Vaguement inspiré de « Mirages de la vie », « Roses blanches pour ma sœur noire » (1969) est une sorte d’apothéose du mélo (il fut exploité en vidéo chez nous avec le slogan "préparez vos mouchoirs… »). Dans cet incroyable film, précurseur des feuilletons à l’eau de rose de l’après midi, Libertad joue le rôle d’une femme dont la meilleure amie est noire. Cela ne l’empêche pas d’être raciste et de refuser avec rage que sa fille épouse un jeune docteur noir. Il en résulte une grave brouille entre les deux amies. La pauvre fille de Libertad tombe gravement malade : il lui faut une transplantation cardiaque de toute urgence ! Or la fille de son amie noire vient de se suicider et son coeur est disponible. Encore faudra t’il que Libertad puisse convaincre la maman qui, inévitablement, lui réplique « tu acceptes donc le cœur d’une jeune femme noire ? ». On frise souvent le ridicule, pourtant Libertad et l’actrice black Eusébia Cosme parviennent à être crédibles et même à rendre certaines scènes particulièrement émouvantes, ce qui prouve leur talent.Il est vrai qu’aussi bien dans la chanson que dans ses rôles, Libertad n’a jamais lésiné sur l’émotion. De temps à autres, Libertad renoue avec le cinéma argentin : dans la sonrisa des mama (1972) elle partage l’affiche avec Palito Ortega, l’auteur compositeur le plus en vogue du moment. C’est encore un mélo : elle y joue le rôle d’une femme atteinte d’un cancer qui tente de cacher la gravité de son état à ses proches.
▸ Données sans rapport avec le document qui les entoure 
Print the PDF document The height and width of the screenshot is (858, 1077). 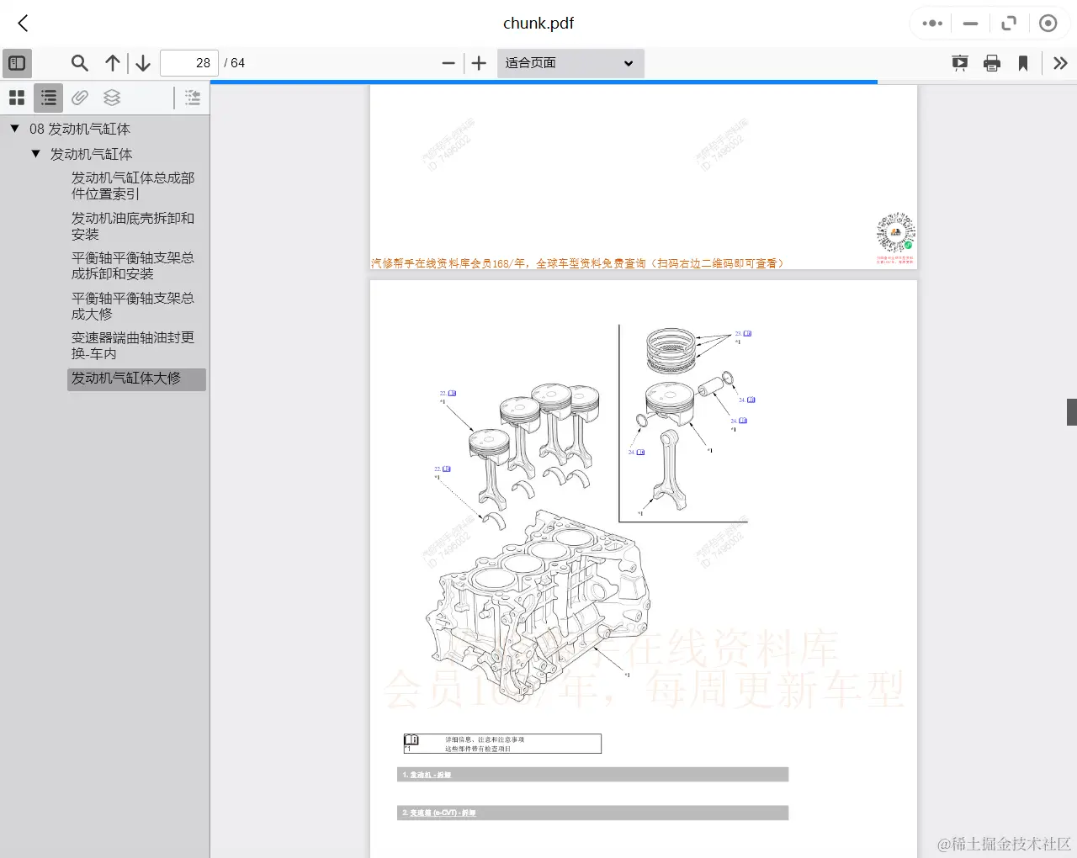click(x=992, y=62)
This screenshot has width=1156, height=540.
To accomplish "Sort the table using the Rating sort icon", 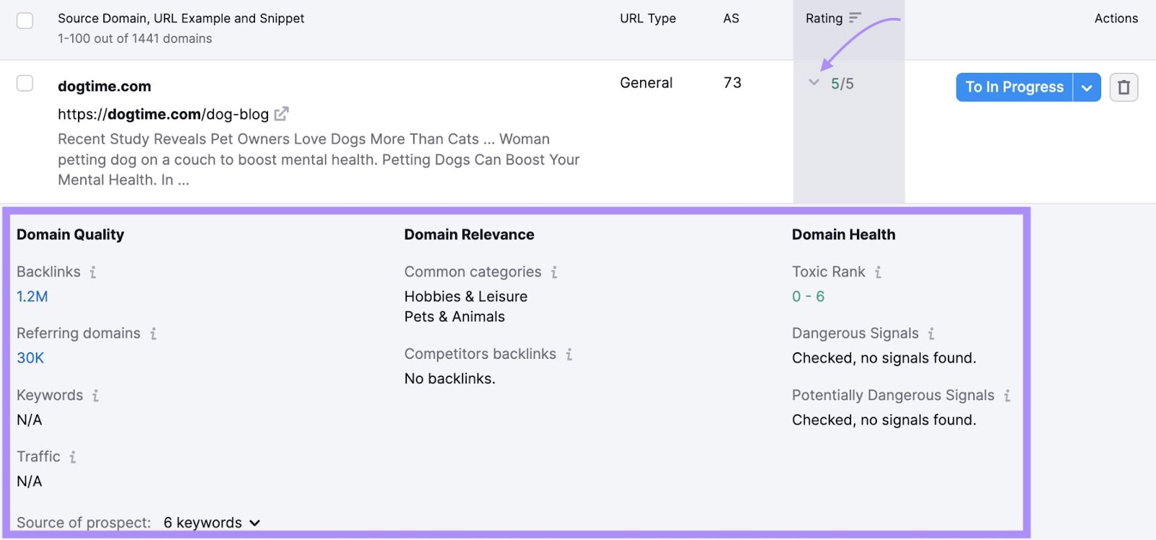I will (x=854, y=18).
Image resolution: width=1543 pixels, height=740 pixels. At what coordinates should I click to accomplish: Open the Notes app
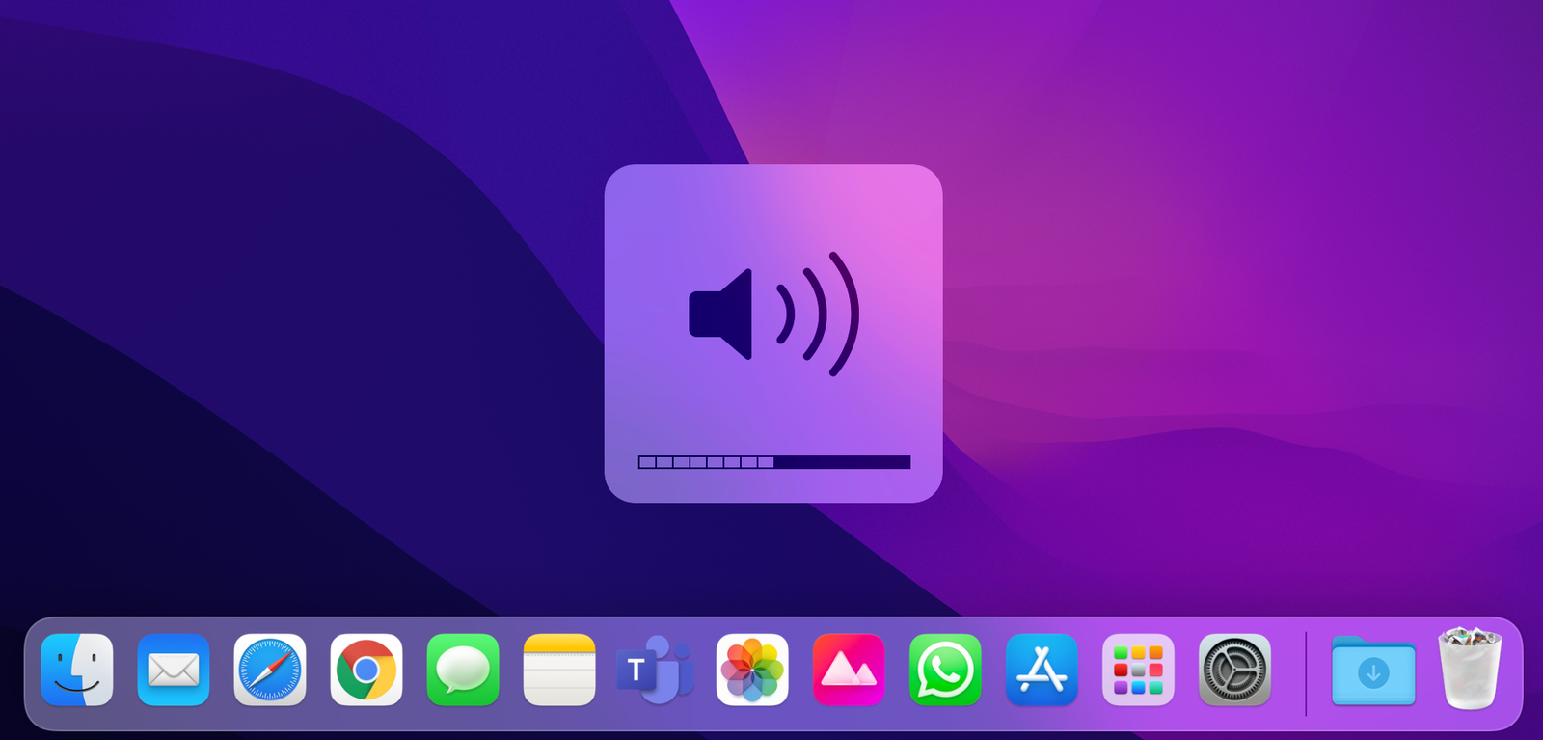(559, 670)
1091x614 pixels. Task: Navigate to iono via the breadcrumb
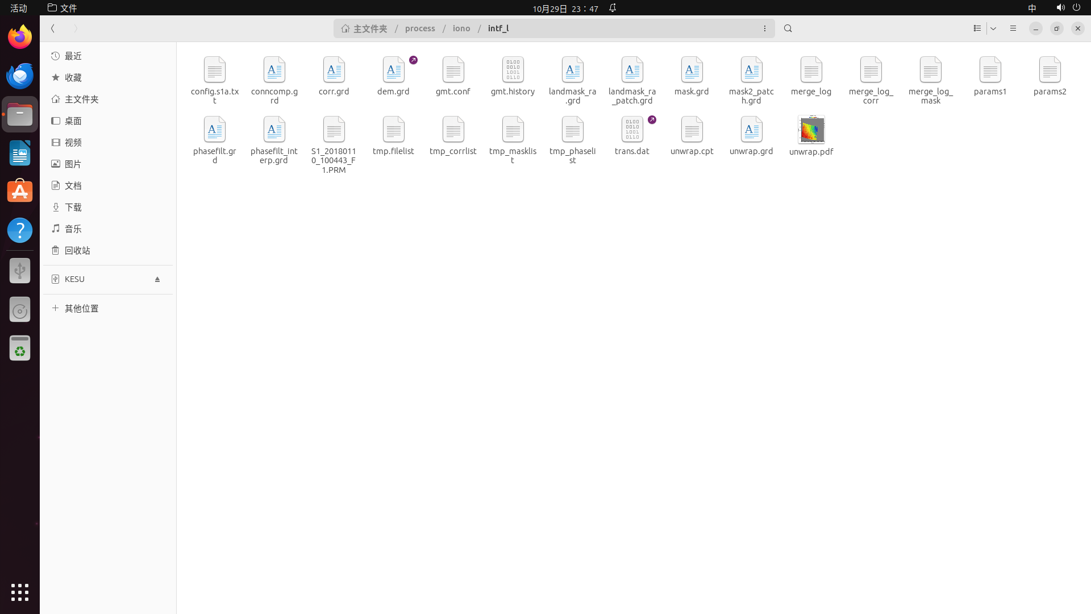point(461,28)
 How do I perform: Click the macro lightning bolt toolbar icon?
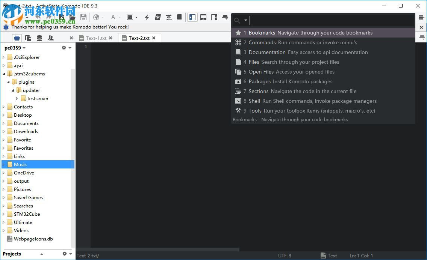pyautogui.click(x=146, y=17)
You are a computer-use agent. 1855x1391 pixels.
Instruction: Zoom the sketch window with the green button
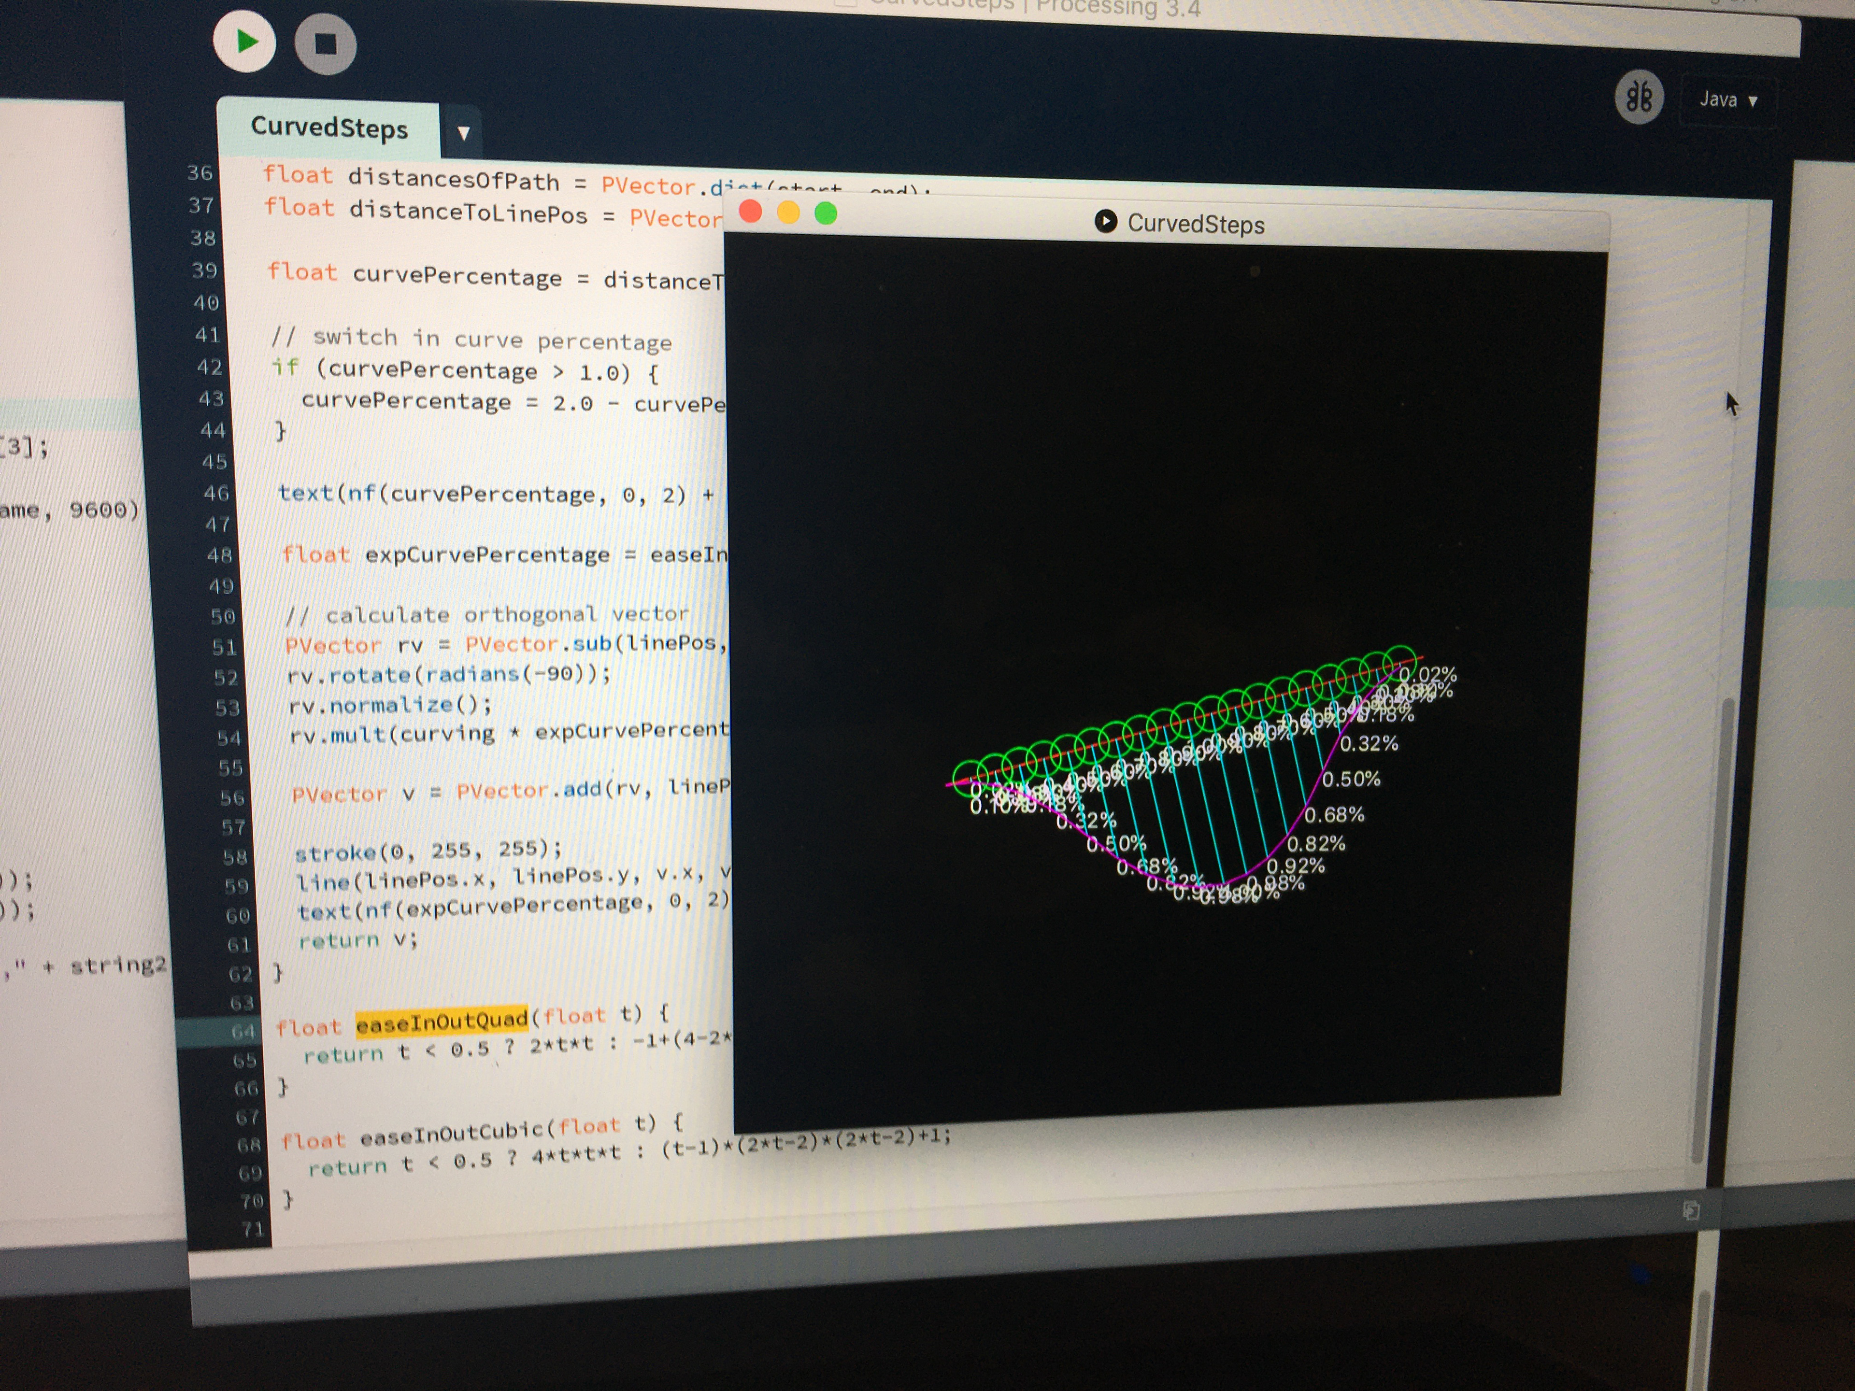coord(826,214)
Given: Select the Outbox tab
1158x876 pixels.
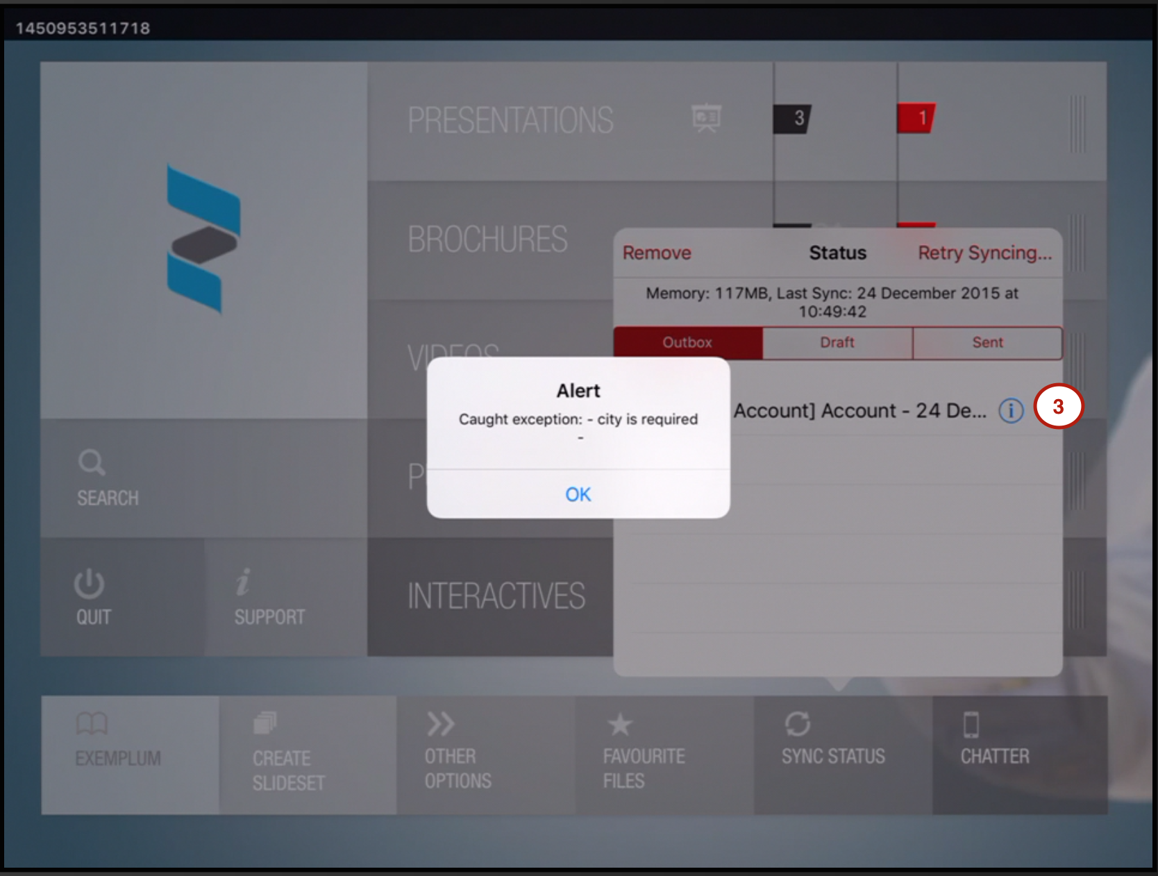Looking at the screenshot, I should pyautogui.click(x=687, y=343).
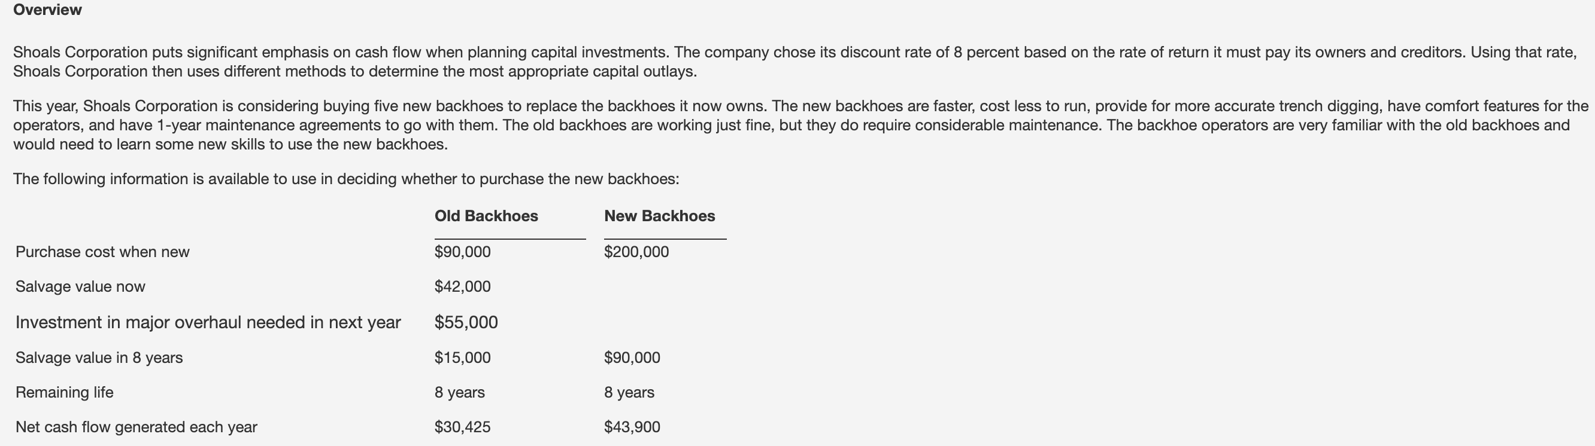1595x446 pixels.
Task: Click the $90,000 new backhoes salvage value
Action: pyautogui.click(x=632, y=358)
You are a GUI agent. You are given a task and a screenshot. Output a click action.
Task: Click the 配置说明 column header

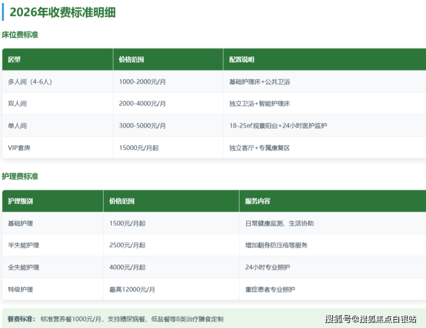coord(241,59)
Le déclin du cinéma mexicain populaire (qui se spécialise désormais dans les comédies érotiques), mettra fin à la longue carrière cinématographique de Libertad qui est immédiatement récupérée par la télévision. Elle va enchaîner, jusqu’à sa mort, les télés novellas les plus affligeantes, dans lesquels elle joue souvent des rôles de bonne soeur. Ces séries télé à l’eau de rose, similaires aux « feux de l’amour » ont rarement été diffusées chez nous, mais par contre remportent un franc succès dans les DOM COM (où le doublage ridicule ne fait qu’accentuer la nullité de l’ensemble). En dépit de la qualité discutable de la plupart de ses films, force est de constater que Libertad Lamarque avait beaucoup de classe et qu’elle bénéficiait d’un réel charisme et d’un sens du pathos qui lui ont permis de mener à bien une carrière d’une longévité exceptionnelle. Elle est décédée en l’an 2000.